A UPS spokesman says that although the whereabouts of the tape are still unknown, there is no reason to believe it was stolen. UPS is conducting physical searches and crunching internal data in an effort to locate the tape. "We have not seen any evidence of tampering, fraudulent behavior, or theft of the tape," the spokesman says. "We're confident that a third party hasn't gotten hold of it."
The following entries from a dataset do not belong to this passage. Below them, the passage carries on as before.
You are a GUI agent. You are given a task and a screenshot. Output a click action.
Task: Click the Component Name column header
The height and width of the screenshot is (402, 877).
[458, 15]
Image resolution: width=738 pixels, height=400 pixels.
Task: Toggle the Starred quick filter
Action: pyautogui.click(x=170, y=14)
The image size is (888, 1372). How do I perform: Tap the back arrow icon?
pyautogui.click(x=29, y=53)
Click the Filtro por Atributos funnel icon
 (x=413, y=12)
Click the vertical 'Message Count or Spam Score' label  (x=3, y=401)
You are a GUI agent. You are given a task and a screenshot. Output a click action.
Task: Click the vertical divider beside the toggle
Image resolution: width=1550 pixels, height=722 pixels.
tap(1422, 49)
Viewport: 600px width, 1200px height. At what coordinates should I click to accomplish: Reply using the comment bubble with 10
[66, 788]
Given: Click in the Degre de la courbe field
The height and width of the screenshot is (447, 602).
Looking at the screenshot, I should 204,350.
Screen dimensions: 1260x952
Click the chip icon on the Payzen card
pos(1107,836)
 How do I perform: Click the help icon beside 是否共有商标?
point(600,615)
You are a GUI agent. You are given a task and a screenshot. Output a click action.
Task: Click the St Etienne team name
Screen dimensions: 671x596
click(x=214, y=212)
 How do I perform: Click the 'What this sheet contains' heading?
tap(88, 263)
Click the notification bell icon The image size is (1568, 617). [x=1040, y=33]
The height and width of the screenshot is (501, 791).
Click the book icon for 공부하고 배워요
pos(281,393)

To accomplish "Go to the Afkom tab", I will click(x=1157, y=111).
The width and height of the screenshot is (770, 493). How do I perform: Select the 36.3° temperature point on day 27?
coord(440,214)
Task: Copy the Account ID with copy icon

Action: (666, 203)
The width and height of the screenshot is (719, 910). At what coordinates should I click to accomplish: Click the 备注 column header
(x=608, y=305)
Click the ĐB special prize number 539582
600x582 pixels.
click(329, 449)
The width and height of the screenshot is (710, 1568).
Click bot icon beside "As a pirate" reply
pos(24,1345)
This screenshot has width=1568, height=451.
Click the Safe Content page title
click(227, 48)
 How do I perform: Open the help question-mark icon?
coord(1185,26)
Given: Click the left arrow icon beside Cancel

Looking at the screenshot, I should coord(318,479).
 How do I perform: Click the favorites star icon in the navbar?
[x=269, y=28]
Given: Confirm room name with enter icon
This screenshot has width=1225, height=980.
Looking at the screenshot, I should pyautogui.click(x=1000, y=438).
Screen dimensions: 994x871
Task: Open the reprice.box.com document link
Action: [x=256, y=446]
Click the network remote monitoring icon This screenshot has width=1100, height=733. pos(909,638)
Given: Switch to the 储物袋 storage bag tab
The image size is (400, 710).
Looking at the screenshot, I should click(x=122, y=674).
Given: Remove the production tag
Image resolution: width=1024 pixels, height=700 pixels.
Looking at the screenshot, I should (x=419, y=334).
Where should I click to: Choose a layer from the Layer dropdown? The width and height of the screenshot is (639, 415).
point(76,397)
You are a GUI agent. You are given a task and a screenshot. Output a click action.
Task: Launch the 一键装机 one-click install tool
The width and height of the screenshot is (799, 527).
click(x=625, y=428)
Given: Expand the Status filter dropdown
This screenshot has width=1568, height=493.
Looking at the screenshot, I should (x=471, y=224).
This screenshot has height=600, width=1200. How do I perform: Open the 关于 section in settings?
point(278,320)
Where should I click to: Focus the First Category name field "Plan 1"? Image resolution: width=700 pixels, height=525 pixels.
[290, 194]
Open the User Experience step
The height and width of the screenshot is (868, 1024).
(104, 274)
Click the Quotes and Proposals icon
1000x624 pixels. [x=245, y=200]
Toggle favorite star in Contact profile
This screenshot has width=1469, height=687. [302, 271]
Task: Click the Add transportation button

The incident comes two weeks after Marriott Corp. disclosed that it lost a backup tape containing credit card data and Social Security numbers on 206,000 customers and employees of its Marriott Vacation Club International timeshare unit. A week before that, InformationWeek learned that the Department of Justice had mistakenly exposed the Social Security numbers of several people involved in department-related cases. And earlier in December, customer data breaches were disclosed by ABN Amro Mortgage Group, Ford Motor Co., and Wal-Mart Stores Inc. division Sam's Club. That string of incidents capped a year in which customer data breaches hit companies such as Ameritrade Holding Corp., Bank of America Corp., CardSystems Solutions Inc., Citigroup Inc., Choicepoint Inc., HSBC North America, and Time Warner Inc., as well as several universities.